## [What the task requires]
Nothing but the lines from the one containing "Task: Click the" through the last line of the records below should be copied, exactly and without pictures.

Items from a data source:
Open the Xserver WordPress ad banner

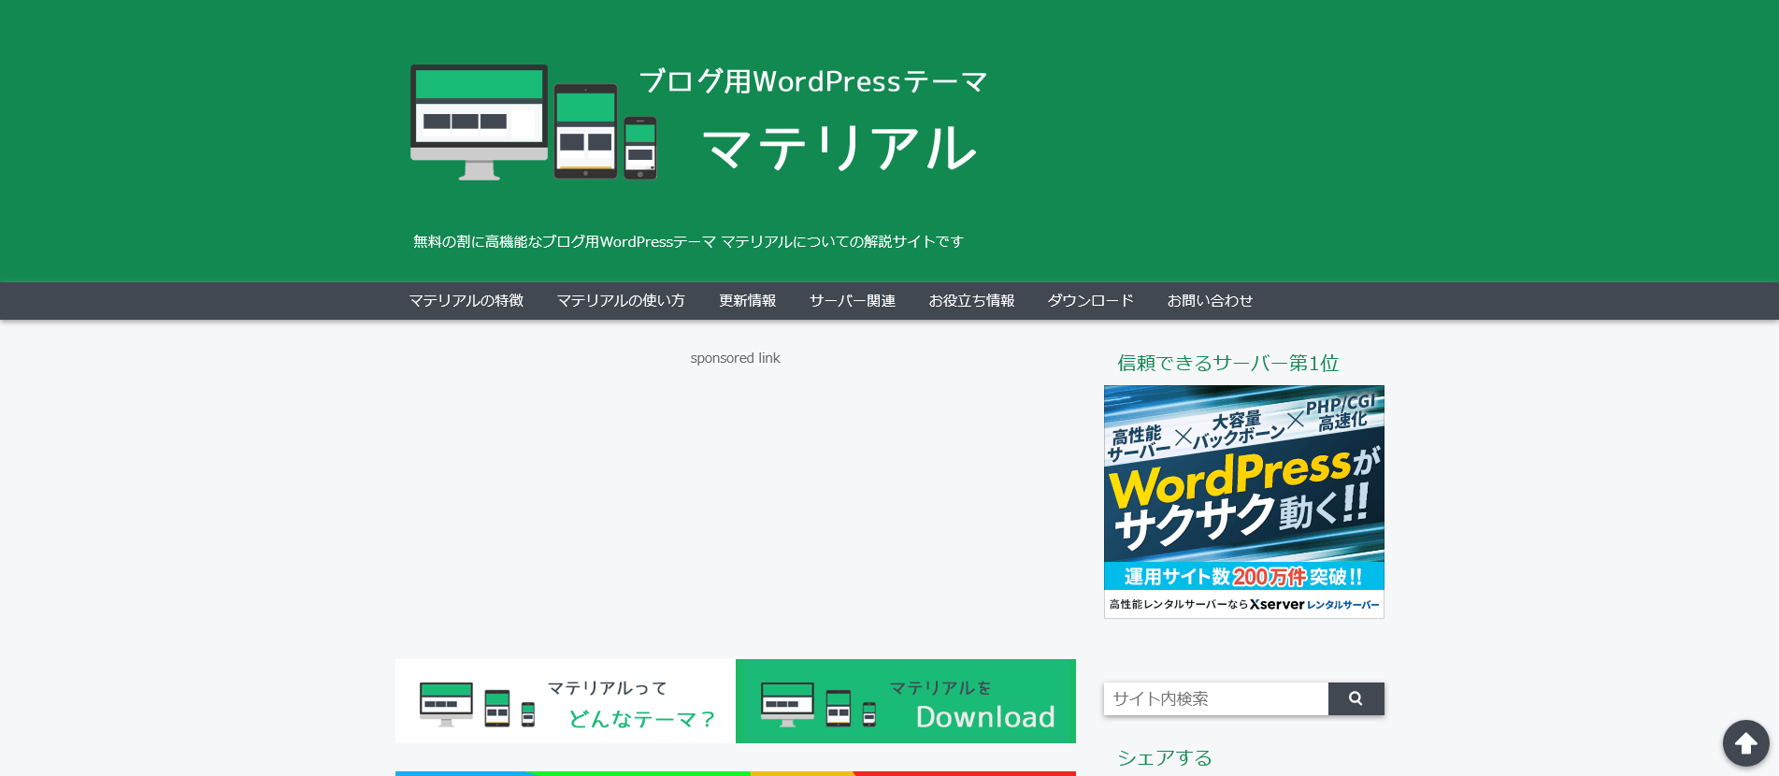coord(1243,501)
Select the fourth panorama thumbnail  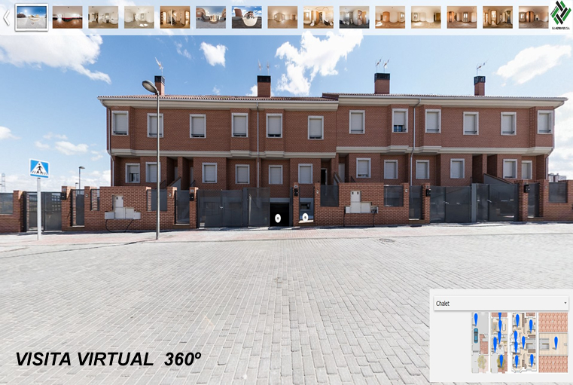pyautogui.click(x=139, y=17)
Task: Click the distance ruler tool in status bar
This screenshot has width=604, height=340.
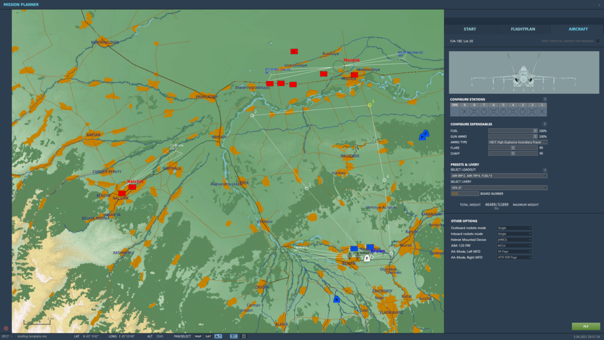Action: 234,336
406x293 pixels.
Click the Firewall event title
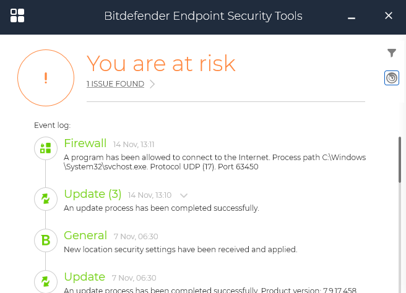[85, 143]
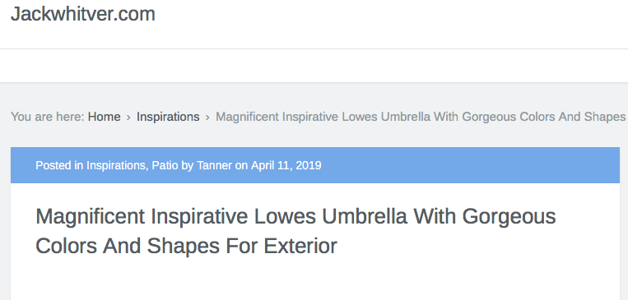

## [Final answer]
Task: Click the distance ruler tool in status bar
This screenshot has width=604, height=340.
Action: 234,336
406x293 pixels.
Click the Firewall event title
[85, 143]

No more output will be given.